*Task*:
Check each line of the records below and collect those holding "heading".

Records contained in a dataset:
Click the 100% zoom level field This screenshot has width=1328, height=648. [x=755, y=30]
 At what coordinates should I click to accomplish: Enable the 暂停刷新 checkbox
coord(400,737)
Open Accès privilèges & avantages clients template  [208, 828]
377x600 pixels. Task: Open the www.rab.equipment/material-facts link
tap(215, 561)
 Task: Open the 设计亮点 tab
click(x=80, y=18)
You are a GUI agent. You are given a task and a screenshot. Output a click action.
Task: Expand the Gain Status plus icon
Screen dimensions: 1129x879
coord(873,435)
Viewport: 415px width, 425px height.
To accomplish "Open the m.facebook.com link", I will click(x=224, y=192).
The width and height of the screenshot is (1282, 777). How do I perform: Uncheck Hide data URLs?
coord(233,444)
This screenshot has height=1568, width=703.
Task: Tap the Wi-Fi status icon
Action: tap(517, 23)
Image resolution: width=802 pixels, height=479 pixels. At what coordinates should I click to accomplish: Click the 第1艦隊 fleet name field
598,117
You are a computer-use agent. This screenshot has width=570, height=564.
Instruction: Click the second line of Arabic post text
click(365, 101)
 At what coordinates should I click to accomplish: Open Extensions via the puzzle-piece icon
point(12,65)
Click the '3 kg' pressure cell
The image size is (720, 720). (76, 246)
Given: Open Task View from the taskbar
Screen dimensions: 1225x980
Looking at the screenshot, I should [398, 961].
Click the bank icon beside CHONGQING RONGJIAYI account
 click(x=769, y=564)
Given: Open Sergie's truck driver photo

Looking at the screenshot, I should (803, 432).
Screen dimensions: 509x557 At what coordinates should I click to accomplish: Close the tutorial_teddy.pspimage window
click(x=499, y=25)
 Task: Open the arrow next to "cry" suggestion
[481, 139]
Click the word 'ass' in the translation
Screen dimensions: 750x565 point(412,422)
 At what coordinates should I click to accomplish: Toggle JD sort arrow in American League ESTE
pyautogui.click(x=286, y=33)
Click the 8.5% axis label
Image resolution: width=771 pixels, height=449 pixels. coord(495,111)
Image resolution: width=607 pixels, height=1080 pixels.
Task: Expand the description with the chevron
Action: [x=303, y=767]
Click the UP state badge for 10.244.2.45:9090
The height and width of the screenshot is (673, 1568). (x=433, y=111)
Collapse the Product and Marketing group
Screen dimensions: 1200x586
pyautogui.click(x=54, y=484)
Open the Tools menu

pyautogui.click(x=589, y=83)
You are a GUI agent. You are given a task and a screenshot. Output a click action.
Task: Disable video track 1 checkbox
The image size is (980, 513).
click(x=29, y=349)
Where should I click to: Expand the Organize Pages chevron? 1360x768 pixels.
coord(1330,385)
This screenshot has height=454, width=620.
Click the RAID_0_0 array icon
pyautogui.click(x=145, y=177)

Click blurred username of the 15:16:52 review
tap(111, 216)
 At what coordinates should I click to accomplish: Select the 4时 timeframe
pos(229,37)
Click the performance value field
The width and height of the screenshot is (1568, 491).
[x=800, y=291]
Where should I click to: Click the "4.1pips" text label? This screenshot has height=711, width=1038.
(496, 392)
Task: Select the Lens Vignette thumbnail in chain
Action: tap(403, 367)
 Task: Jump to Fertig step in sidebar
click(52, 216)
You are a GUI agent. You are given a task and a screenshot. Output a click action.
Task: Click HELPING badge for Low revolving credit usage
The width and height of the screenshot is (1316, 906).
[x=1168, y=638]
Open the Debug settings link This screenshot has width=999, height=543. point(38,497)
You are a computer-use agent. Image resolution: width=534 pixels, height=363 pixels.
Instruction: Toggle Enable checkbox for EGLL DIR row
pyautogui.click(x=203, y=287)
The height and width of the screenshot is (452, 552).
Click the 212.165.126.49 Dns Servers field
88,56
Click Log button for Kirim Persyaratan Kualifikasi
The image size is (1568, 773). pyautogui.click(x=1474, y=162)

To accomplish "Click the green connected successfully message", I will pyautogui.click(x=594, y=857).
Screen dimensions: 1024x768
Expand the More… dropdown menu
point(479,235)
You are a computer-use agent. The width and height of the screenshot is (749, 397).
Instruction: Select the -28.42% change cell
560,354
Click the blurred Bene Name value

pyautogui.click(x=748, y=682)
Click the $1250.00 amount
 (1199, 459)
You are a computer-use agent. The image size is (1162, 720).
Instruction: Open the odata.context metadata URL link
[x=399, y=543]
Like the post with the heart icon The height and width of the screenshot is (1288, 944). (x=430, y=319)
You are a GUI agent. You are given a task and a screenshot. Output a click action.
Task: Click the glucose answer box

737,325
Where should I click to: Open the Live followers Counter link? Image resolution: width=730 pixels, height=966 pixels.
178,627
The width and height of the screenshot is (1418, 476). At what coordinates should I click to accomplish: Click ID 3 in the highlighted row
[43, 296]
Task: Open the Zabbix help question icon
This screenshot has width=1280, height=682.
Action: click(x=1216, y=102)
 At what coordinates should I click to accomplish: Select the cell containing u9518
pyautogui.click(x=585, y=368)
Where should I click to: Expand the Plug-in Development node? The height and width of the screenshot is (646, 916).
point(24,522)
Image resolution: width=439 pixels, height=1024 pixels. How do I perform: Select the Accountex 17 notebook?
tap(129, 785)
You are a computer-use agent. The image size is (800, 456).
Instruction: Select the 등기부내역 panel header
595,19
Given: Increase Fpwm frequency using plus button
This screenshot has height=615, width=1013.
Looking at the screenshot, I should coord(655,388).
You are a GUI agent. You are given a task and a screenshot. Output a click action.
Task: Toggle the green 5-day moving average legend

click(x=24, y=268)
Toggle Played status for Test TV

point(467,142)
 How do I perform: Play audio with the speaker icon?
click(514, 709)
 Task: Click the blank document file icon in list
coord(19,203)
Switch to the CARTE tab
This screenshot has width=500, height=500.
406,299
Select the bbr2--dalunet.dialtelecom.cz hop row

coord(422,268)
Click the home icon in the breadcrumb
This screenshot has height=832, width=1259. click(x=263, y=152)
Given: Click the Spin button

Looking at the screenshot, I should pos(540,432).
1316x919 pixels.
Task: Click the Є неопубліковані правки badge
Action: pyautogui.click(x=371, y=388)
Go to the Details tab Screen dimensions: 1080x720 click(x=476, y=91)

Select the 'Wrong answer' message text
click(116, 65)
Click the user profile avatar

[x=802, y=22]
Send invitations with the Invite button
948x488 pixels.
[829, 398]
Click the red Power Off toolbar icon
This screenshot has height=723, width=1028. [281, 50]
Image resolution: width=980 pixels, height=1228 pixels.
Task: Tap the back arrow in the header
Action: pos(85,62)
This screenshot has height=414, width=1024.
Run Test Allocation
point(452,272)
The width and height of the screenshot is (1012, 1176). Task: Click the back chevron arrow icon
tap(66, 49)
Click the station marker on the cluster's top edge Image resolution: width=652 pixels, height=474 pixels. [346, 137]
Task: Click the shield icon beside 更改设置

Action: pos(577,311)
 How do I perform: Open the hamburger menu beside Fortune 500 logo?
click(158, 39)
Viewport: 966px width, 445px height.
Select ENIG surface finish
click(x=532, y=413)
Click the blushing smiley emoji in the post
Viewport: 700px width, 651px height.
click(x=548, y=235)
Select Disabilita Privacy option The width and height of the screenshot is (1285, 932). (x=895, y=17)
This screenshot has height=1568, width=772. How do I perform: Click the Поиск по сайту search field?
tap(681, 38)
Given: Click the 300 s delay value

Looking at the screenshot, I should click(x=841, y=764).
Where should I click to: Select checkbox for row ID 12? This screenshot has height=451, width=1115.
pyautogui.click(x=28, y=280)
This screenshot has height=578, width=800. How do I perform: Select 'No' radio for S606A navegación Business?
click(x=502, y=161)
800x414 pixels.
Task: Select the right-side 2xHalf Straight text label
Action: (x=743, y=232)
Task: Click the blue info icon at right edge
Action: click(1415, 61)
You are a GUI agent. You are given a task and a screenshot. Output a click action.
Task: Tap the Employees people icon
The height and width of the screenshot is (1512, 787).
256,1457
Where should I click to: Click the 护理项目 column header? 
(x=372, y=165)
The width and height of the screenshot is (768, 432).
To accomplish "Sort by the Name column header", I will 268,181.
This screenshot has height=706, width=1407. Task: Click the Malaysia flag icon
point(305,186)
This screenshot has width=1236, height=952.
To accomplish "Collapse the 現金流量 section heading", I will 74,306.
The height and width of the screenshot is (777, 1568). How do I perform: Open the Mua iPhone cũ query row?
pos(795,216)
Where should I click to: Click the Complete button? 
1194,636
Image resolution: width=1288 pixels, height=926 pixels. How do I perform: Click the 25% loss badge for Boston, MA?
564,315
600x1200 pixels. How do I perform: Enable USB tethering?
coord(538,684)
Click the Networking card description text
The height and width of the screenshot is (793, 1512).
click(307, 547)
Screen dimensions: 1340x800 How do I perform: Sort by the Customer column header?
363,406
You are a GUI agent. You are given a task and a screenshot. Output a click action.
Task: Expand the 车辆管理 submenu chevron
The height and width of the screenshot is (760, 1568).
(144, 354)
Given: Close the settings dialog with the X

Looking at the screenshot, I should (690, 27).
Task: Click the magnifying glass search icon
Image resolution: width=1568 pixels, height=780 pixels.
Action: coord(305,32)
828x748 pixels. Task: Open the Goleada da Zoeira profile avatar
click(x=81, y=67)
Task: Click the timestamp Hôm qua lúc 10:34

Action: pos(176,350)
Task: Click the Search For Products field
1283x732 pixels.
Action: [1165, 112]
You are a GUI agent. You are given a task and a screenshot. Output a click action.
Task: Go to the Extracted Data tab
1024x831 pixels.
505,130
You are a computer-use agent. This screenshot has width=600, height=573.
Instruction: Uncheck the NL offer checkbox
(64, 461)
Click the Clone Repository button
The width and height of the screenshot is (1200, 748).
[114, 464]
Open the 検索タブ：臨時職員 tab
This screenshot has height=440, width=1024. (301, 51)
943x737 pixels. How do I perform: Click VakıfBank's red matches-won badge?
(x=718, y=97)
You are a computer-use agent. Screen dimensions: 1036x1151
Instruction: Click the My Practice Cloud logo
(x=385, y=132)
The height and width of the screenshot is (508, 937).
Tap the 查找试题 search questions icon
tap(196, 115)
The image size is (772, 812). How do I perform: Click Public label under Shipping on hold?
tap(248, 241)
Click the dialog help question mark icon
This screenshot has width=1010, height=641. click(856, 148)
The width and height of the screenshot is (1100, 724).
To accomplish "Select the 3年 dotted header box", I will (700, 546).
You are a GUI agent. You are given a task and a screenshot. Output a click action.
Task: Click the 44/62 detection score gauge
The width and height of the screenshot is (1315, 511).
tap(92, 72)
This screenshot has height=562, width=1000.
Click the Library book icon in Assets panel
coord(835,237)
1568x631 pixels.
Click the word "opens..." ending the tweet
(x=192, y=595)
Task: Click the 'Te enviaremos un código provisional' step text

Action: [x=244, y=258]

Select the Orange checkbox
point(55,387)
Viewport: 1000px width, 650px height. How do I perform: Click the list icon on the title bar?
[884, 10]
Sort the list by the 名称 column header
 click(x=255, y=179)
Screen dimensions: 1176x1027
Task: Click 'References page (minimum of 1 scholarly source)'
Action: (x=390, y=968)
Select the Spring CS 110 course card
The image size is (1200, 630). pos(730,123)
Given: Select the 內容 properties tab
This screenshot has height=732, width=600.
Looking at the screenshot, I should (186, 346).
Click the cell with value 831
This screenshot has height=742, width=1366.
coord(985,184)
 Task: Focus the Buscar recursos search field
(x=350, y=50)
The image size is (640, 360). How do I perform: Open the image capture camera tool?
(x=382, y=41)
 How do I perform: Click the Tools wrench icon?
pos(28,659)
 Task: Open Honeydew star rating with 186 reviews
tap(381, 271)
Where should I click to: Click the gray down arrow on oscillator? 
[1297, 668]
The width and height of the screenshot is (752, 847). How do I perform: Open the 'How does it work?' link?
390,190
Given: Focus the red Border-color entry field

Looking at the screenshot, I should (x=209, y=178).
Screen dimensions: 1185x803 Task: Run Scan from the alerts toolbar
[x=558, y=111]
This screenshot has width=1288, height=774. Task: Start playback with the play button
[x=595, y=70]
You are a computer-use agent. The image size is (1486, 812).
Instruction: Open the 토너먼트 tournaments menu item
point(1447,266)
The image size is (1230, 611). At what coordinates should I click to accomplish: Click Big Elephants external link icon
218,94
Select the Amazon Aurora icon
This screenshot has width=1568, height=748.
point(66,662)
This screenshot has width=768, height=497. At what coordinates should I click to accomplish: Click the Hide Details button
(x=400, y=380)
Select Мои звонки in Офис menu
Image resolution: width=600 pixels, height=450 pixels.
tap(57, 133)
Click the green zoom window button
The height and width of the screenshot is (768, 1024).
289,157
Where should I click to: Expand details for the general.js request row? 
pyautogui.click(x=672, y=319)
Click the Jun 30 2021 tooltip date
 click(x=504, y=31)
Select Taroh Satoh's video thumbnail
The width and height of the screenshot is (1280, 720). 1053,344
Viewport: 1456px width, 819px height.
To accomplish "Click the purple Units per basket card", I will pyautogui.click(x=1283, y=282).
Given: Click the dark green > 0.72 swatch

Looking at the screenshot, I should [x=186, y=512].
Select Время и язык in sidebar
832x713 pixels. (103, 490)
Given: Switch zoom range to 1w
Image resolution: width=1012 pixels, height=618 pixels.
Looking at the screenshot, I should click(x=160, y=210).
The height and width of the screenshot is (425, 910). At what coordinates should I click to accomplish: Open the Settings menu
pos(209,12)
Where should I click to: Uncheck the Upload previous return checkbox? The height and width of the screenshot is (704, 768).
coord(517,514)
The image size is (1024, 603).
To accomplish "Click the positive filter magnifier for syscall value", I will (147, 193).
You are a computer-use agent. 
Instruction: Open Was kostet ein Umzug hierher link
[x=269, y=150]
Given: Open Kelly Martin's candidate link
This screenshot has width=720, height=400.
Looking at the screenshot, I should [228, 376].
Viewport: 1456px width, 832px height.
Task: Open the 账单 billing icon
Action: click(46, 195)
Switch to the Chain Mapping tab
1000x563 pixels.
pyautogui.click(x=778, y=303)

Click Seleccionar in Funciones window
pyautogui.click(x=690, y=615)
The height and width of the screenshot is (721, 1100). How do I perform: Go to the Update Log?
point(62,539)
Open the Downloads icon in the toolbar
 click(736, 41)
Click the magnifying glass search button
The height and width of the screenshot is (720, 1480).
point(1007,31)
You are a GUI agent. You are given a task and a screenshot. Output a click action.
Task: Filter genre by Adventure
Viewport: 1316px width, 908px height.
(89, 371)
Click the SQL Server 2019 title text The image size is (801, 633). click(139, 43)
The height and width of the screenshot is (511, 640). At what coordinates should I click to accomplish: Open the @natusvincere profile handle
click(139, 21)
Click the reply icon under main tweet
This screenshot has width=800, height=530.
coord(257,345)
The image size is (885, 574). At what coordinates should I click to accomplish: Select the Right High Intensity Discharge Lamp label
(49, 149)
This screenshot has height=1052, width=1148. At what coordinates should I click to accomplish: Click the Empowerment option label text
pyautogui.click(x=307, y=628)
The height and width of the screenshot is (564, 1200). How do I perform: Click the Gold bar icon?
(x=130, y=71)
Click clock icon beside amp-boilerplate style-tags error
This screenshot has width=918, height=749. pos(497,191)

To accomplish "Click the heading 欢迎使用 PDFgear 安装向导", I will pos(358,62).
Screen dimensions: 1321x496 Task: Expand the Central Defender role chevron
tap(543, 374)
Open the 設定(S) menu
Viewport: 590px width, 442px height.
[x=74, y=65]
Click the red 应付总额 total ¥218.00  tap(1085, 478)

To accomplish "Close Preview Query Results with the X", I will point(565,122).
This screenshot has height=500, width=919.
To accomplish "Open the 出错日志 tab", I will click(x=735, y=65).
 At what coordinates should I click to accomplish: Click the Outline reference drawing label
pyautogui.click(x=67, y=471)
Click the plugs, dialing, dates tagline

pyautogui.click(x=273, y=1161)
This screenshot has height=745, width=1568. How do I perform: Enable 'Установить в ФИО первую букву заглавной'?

*Task output*:
To accomplish "Collapse the 現金流量 section heading", I will 74,306.
To accomplish "Click the heading 欢迎使用 PDFgear 安装向导", I will pos(358,62).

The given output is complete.